March 3, 2021 4:08:20 am
WITH the countdown having begun for the Assembly polls in Tamil Nadu, both the ruling AIADMK and the opposition DMK alliances have hit roadblocks.
The AIADMK is in a fix as allies BJP and RSS want to facilitate re-entry into the party of ousted general secretary V K Sasikala, the closest aide of the late J Jalayalithaa. On the other side, the DMK is refusing to hand out more seats to the Congress.
A senior AIADMK minister said a late-night meeting of Union Home Minister Amit Shah with Chief Minister Edappadi K Palaniswami and Deputy CM O Panneerselvam of the AIADMK in Chennai on Sunday night wasn’t conclusive. But the BJP is expected to keep pressing the Sasikala issue in the coming days through multiple channels and emissaries.
This remains the main stumbling block now in the alliance, an AIADMK leader said. “Seat-sharing talks are almost over. Prime ally PMK will get 23 seats, the BJP will get 21 constituencies as well the ticket for the Kanyakumari Lok Sabha seat (whose sitting Congress MP died of Covid-19 last year).” The AIADMK will contest 170 seats.
In 2016, of the 234 seats, the AIADMK contested in 227 seats and won 136; the PMK and BJP contested separately and didn’t open account. The DMK fought in 178 and won 89 seats.
The AIADMK minister said, “The BJP believes Sasikala’s re-entry would help the AIADMK-NDA alliance. But while Panneerselvam was okay with this, Palaniswami wasn’t. His camp is probably apprehensive of Sasikala (who called the shots during Jayalalithaa’s time) capturing the party if allowed back. He fears that leaders would become her dummies.”
That Sasikala still wields clout in the party is clear. The AIADMK leader quoted above said almost half the party wants her to return. “At least 50% of the leaders think it will strengthen the party. Many from the delta and southern districts are Sasikala loyalists. Panneerselvam also agrees with the BJP plan.”
A senior BJP leader said they had prepared a list of 60 potential seats they could contest and demanded 33 seats from the AIADMK. While claiming ignorance about the AIADMK’s claim of giving 21 seats to the BJP, the leader hinted they would be okay with this number if the Sasikala faction was accommodated in the alliance.
The problems are tougher for the DMK, that sees itself as having a winning shot. Chief M K Stalin is leading a much bigger alliance, including the Congress, Left, and other smaller parties. He is insistent that the DMK contest 170 to 180 seats at least.
However, talks with the Congress have been stuck. “The Congress has demanded a minimum 34 seats while the DMK is of the view that they cannot give more than 18 seats,” said a Congress leader from the state. In 2016, the Congress had won only 8 of the 41 seats it contested. The only other party to open its account in the state in 2016 apart from the AIADMK, DMK and Congress was IUML, with 1 seat.

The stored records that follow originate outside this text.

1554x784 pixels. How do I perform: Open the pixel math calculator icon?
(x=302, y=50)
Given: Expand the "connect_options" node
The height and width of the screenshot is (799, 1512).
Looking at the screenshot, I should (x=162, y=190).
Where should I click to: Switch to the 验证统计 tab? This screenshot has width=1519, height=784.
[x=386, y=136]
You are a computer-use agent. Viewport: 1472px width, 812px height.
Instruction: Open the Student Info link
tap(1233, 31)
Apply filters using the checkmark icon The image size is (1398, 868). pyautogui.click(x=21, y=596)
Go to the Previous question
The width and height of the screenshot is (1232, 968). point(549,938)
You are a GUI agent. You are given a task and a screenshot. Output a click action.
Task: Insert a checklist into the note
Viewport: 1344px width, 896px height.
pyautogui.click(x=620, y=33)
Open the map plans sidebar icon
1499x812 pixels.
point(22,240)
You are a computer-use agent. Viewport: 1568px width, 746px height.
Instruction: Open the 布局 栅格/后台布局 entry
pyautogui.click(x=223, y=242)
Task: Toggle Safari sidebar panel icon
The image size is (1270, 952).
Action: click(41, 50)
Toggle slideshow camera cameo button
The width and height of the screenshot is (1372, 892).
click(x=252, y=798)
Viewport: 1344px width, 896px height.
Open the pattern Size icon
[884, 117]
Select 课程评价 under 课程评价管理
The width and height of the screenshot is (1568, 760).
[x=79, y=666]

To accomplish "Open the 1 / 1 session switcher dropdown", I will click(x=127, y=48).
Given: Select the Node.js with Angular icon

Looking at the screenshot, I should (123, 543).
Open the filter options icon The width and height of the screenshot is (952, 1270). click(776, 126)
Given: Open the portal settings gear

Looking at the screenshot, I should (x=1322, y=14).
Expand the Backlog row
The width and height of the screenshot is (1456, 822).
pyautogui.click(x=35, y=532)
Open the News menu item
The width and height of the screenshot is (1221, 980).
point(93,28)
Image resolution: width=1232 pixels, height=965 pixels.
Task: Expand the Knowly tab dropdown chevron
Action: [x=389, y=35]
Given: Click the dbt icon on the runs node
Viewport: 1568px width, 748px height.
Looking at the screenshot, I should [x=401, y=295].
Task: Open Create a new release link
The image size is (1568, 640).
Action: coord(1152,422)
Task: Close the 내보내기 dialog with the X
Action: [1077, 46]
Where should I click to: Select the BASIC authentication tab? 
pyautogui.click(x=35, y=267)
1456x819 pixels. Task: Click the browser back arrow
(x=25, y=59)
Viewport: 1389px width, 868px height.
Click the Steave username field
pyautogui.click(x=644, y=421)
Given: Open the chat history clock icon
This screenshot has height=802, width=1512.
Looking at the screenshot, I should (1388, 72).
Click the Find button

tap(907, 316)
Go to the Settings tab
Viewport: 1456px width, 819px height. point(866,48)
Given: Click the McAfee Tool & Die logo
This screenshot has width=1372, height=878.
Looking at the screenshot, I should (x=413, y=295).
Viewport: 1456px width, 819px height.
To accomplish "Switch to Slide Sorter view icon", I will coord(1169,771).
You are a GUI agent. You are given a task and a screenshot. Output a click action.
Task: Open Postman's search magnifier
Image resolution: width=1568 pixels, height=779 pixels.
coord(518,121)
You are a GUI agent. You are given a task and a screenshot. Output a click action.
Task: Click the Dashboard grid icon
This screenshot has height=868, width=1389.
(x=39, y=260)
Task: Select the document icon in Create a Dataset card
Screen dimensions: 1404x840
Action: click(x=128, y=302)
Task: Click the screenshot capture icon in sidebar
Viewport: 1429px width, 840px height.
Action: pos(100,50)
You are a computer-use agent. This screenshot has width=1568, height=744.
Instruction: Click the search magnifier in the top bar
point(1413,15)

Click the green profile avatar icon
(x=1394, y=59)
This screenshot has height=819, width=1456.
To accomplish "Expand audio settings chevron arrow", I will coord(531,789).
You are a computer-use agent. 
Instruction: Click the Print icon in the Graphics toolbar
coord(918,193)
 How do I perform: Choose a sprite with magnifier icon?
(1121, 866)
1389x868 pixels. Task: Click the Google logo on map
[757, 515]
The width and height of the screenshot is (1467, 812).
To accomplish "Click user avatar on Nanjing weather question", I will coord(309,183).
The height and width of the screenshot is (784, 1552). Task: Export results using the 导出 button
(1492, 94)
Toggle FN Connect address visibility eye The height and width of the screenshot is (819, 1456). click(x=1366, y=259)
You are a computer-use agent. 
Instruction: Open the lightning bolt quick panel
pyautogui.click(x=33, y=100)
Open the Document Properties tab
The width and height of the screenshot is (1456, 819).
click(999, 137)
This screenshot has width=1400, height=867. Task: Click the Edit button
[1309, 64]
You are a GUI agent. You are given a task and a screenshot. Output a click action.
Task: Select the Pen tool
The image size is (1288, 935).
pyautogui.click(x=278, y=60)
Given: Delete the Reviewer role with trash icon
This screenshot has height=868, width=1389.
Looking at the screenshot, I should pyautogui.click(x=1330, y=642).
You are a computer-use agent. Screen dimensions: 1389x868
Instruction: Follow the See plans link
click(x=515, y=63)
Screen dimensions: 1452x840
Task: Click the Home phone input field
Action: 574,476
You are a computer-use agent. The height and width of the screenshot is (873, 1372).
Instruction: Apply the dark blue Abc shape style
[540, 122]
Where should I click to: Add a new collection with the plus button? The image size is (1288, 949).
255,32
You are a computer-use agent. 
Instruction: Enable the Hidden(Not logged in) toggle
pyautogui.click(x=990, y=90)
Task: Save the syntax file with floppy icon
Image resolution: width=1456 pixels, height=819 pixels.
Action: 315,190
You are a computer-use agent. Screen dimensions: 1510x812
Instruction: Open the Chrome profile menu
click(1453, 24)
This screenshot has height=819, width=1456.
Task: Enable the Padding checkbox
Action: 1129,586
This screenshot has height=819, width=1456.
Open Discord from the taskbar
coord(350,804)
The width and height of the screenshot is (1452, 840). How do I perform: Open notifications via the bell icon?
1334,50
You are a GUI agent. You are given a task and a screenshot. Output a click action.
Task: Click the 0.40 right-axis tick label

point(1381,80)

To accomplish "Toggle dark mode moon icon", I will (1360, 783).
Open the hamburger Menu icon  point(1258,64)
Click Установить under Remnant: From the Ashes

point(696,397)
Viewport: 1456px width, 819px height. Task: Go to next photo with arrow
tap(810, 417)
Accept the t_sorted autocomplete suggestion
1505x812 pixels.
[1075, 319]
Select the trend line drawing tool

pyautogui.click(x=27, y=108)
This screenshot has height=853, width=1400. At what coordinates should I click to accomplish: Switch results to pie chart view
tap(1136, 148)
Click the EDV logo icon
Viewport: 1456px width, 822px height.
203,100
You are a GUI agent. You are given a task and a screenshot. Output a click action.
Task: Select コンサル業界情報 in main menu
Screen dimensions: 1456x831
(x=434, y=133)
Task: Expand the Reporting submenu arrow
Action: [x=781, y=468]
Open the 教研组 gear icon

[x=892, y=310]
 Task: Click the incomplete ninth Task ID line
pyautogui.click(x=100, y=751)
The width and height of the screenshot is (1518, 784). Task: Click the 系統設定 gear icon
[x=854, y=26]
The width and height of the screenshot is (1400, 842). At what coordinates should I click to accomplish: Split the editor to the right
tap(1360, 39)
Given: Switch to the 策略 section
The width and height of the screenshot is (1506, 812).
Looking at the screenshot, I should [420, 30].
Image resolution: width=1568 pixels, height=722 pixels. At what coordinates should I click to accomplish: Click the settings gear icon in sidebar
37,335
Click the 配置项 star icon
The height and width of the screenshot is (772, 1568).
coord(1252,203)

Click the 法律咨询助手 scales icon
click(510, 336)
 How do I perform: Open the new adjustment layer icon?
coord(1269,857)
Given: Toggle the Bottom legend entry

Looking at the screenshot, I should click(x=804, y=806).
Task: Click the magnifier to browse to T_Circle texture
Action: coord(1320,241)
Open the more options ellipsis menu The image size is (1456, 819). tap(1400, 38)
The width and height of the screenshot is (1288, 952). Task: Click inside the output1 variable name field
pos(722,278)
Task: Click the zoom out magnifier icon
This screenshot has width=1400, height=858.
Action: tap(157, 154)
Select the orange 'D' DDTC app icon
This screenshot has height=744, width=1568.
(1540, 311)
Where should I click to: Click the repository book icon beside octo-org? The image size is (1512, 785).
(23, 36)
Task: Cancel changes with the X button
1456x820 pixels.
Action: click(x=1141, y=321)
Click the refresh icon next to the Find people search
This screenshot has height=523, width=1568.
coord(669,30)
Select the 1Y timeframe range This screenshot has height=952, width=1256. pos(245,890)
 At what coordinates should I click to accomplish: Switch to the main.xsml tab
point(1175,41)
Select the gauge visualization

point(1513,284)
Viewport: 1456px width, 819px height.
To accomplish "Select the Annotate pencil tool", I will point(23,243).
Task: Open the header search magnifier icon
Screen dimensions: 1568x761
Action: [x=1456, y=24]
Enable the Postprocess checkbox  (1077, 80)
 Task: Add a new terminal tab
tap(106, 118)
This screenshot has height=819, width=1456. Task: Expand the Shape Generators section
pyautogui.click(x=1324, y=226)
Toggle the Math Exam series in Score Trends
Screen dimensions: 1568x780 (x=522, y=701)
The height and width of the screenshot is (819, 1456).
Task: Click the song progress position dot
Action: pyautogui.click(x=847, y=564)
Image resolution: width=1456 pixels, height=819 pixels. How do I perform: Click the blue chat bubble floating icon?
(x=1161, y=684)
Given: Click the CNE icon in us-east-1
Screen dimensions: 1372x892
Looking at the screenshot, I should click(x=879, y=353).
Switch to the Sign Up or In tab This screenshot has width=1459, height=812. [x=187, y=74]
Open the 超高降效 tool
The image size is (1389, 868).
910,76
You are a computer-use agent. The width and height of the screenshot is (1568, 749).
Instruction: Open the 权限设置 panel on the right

Stalin’s tough stance in the seat talks with the Congress also has to do with his belief that this election — the first without supremos Jayalalithaa and M Karunanidhi in the picture — is in his pocket, establishing him finally as his father’s rightful heir.
“Not only his professional strategist Prashant Kishor, who does not see faces but only figures and data, but Stalin’s closest circle in the party and family too have given him the impression that the DMK can win on its own,” said a DMK leader.
Warning against this “overconfidence”, the leader added, “Stalin had adopted the same approach in 2016, leading to the DMK’s defeat. Hope he won’t repeat the mistake.”
At the same time, the high-profile road shows of Rahul Gandhi in the past few days have not gone down well with the DMK. “These have become exclusive programmes of the Congress. That is unfortunate,” the DMK leader pointed out.
Should the seat talks in the two camps fall through, it will hurt both the AIADMK and DMK. That will leave them pitted against not only the Congress and Sasikala but also smaller parties such as Kamal Haasan’s Makkal Needhi Maiam.